The Graybar Hotel is a collection of stories about men in jail or prison. Most are told in the first person, although not always by the same narrator. They generally progress from the Kalamazoo Jail to a Michigan prison, although “The Boy Who Dreams Too Much” takes place in a transitional facility where prisoners are transferred after leaving jail as they await an assignment to a prison. “Swans,” which tells of a friendship that the narrator had before he was incarcerated, takes place in a reformatory, although it is narrated by an adult who is eight years into a life sentence.

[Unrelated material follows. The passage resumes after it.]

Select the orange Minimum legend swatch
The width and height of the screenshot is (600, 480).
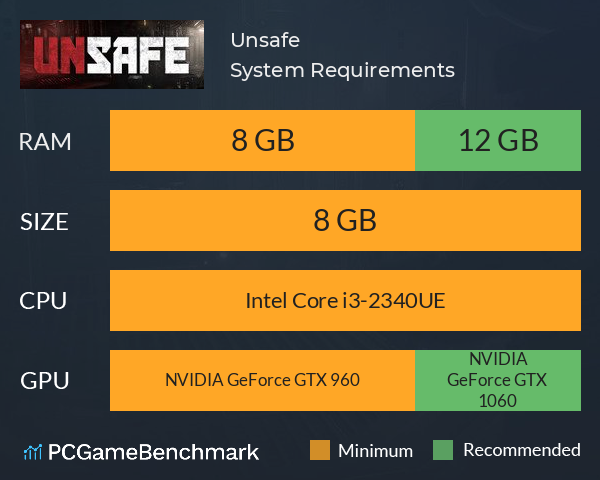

The last story, “Leche Quemada,” is told in the third person and focuses on a man who, having just been released from prison, soon realizes that a part of his mind will always live behind bars.

The tone is set in “County,” the collection’s first story. The narrator’s new cellmate in the Kalamazoo Jail describes being hit by a Cadillac, the conversation being one more way to pass time in days that are filled with emptiness, just like the fake suicide attempt that hastens the new inmate’s desired path back to prison.

Some of the stories deal with the theme of alienation, an inmate’s desire to connect in some way with the outside world. The narrator of “The Human Number” makes random collect calls from jail, connecting with people so lonely or bored that they are willing to chat with an inmate they don’t know. The narrator of “The World Out There” makes up a story about a girl who is sitting in the stands of a baseball game he’s watching on television.

Many of the stories are slices of life behind bars. “Sunshine” is a vignette about an inmate whose sister may or may not have cancer. “In the Dayroom with Stinky” relates a series of conversations between inmates. “Daytime Drama” focuses on an inmate who seems to be having mental health issues. “Depakote” talks about cigarettes, prison scams, and the perils of owing debts to other prisoners. A goose gets caught in the prison’s razor wire in “Brother Goose.”

A couple of stories discuss the lives that inmates led before they entered prison. “Six Pictures of a Fire at Night” spotlights Catfish, who cleaned up suicides and other dead bodies for a living and who may or may not have killed his wife. But “Engulfed” suggests that the inmates who talk about their outside lives are probably lying, and that the lies are an essential means for inmates to feel less bad about themselves, to construct a more productive past than the one they lived.

The most poignant story, “573543,” mixes memories of the narrator’s time as an addict with the arbitrariness of prison guards who are eager to dehumanize inmates in ways that drugs never manage to accomplish.

This is a strong collection and a valuable contribution to the genre of prison literature. Incarceration is challenging and dehumanizing, but Curtis Dawkins makes the reader remember that the majority of prisoners are ordinary people who, like most of us, are trying to make the best of our circumstances.